## Your tasks
• 1. In the hunter-gatherer DNA article below, where were the two skeletons discovered?
• 2. Using the hunter-gatherer DNA article below, decide whether each statement agrees with it: (a) The two men were in their early 30s. (b) Archaeologists found the skeletons. (c) Carbon dating placed the remains after farming reached Europe.
• 3. Carry on the hunter-gatherer DNA article below from the point where it stops.

[Text section Boundary: Start]

A DNA test of a 7,000 year old tooth of European hunter-gatherer has given scientists evidence that unlike most representations of European hunters with blond hair and blue eyes, Mesolithic people actually had an unusual mix of blue eyes, black or brown hair, and dark skin. Also, much like many black people today, testing shows that the people were probably lactose intolerant.
“Before we started this work, I had some ideas of what we were going to find,” said Carles Lalueza-Fox, who led the study at the Institute of Evolutionary Biology in Barcelona. “Most of those ideas turned out to be completely wrong.”
The Spanish team started their work after a group of cavers stumbled upon two skeletons in a deep and complex cave system high up in the Cantabrian Mountains of northwest Spain in 2006. The human remains, which belonged to two men in their early 30s, had been extremely well preserved by the cool environment of the cave.
Carbon dating put the remains at around 7,000 years old, before farming had swept into Europe from the Middle East. The timing fitted with ancient artefacts found at the site, including perforated reindeer teeth that were strung and hung from the people’s clothing.

[Text section Boundary: End]
[Data excerpts Boundary: Start]

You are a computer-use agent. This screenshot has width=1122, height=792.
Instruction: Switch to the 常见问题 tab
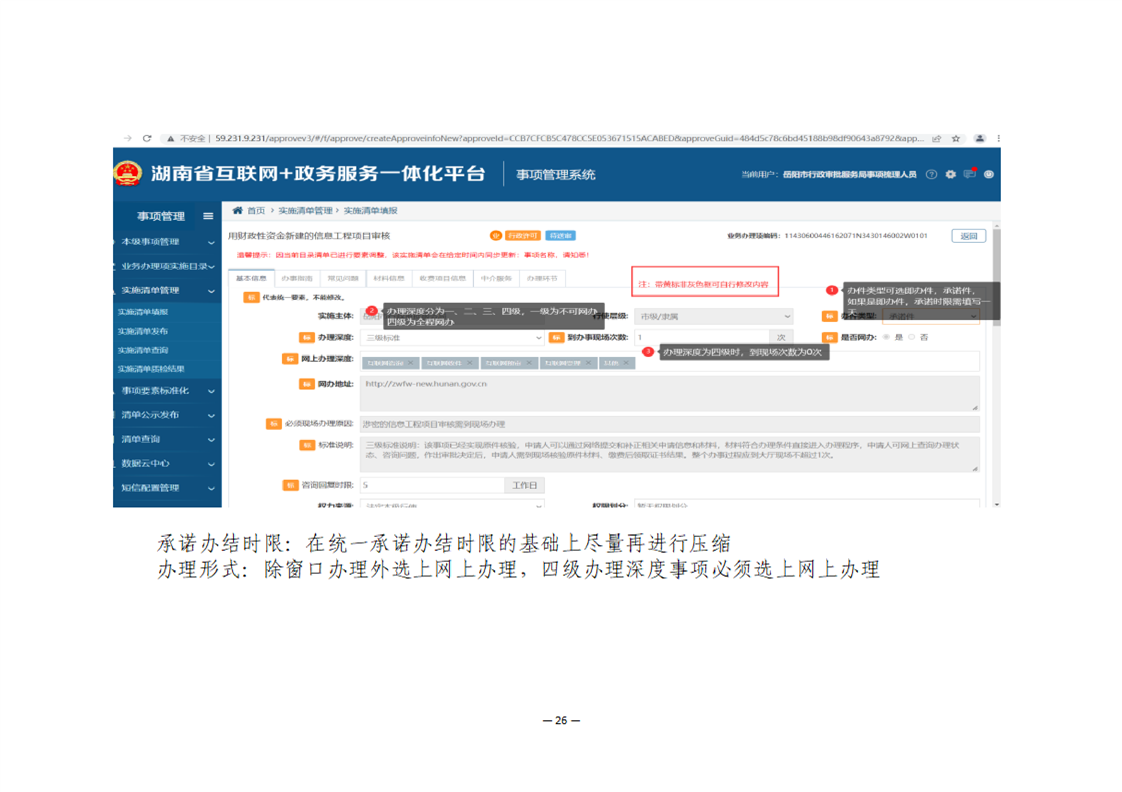pos(343,277)

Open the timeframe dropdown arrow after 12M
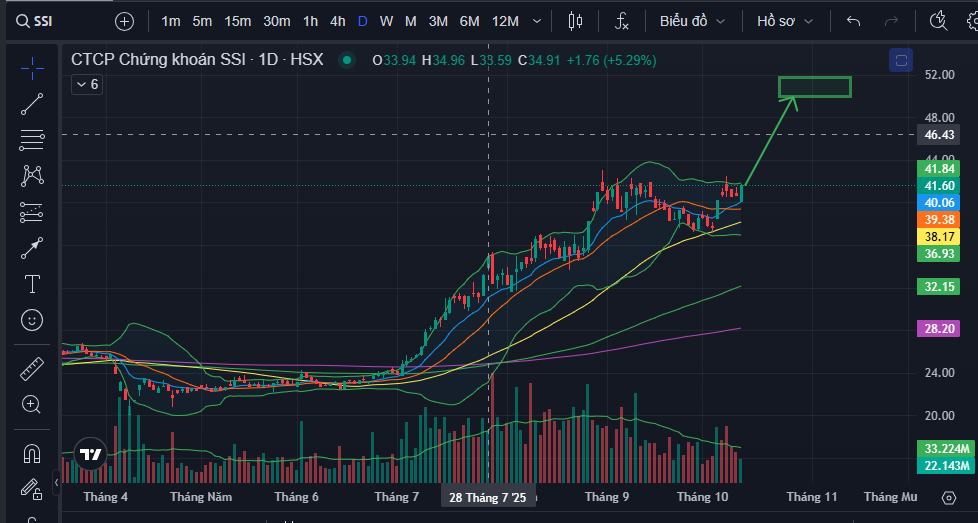tap(538, 21)
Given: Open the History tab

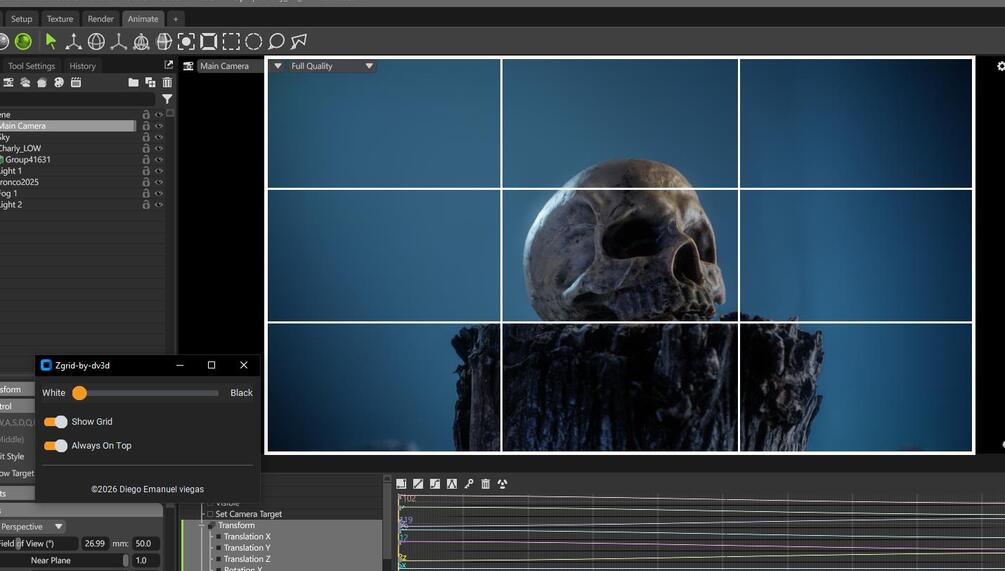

[Data excerpts Boundary: End]

## Responses per task
• 1. In a deep and complex cave system high up in the Cantabrian Mountains of northwest Spain.

• 2.
(a) Yes: "belonged to two men in their early 30s"
(b) No: "a group of cavers stumbled upon two skeletons"
(c) No: "before farming had swept into Europe from the Middle East"

• 3.
The scientists focused their efforts on the better preserved of the two skeletons. After several failed attempts, they managed to reconstruct the man’s entire genome from DNA found in the root of a third molar. It is the first time researchers have obtained the complete genome of a modern European who lived before the Neolithic revolution.
The DNA threw up a series of surprises. When Lalueza-Fox looked at the genome, he found that rather than having light skin, the man had gene variants that tend to produce much darker skin. “This guy had to be darker than any modern European, but we don’t know how dark,” the scientist said.
“You see a lot of reconstructions of these people hunting and gathering and they look like modern Europeans with light skin. You never see a reconstruction of a mesolithic hunter-gatherer with dark skin and blue eye colour,” Lalueza-Fox said. Details of the study are published in the journal, Nature.